Support infrastructure & Power Support infrastructure for alkaline batteries involve the building of roads, railways, ships and airplanes. The building of roadways involve planning, clearing the road of any obstructions that may disturb the pathway and leveling the land. Modern day road construction equipment such as hydraulic excavators, motor graders, asphalt pavers, wheel loaders and vibratory compactors play an important role in constructing the roadways.The rails are connected to each other by railroad ties (called sleepers in Europe), which may be made of wood or concrete. The rails are usually bolted to the ties. The ties are set into the loose gravel or ballast. Ballast often consists of loose stones that help transfer the load to the underlying foundation accompanied by the electrical power supplied to the railways. For a port to efficiently send and receive cargo, it requires infrastructure that includes docks, bollards, pilings, cranes, bulk cargo handling equipment along with equipment and organization supporting the role of the facilities. Cargo airlines often have their own on-site and adjacent infrastructure to transfer parcels between ground and air.
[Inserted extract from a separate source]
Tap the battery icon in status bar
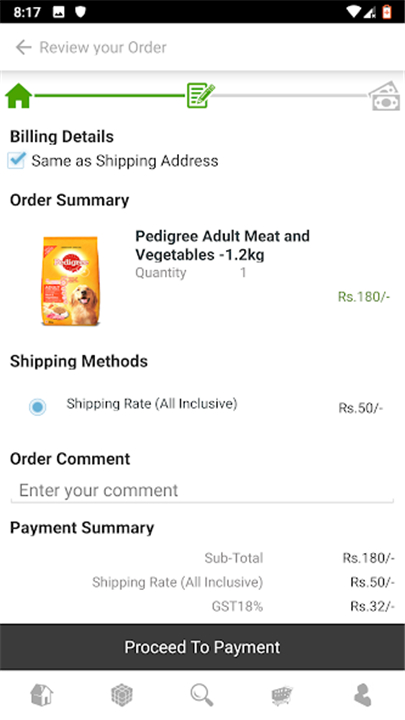Screen dimensions: 405x720 tap(387, 11)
Transportation There are no special restrictions on the international transportation of alkaline manganese batteries by land (ADR Agreement), rail (RID Regulations), sea (IMDG Code), or air (ICAO/IATA Regulations)[5].
Disposal/recycling Batteries can be disposed off with domestic waste (in household use) and if in bulk quantities, they are disposed off in a hazardous waste landfill but now they can be recycled as well.
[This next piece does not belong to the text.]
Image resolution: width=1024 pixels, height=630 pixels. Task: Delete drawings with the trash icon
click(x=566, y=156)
Process details in each major step of life cycle
1. Graphite mining (Resource extraction) - Open pit and underground mining
2. Manufacturing of cathode and anode (Primary manufacturing) - Granulation
3. Sealing (Secondary manufacturing) - Welding
4. Ground, ship and air (Transportation) - Air transport
5. Railroad construction (Support infrastructure and power) - Track ballast
6. Recycling (Disposal/recycling) - Hydrometallurgy
Conclusion
Battery life can be extended by storing the batteries at a low temperature, as in a refrigerator or freezer, which slows the chemical reactions in the battery. Such storage can extend the life of alkaline batteries by ~5%; while the charge of rechargeable batteries can be extended from a few days up to several months. In order to reach their maximum voltage, batteries must be returned to room temperature; discharging an alkaline battery at 250 mAh at 0°C is only half as efficient as it is at 20°C. As a result, alkaline battery manufacturers like Duracell do not recommend refrigerating or freezing batteries. Ordinary dry cells are used in most flashlight batteries. These cells use ammonium chloride as the electrolyte. Alkaline cells, on the other side last longer and can supply heavier currents. [6]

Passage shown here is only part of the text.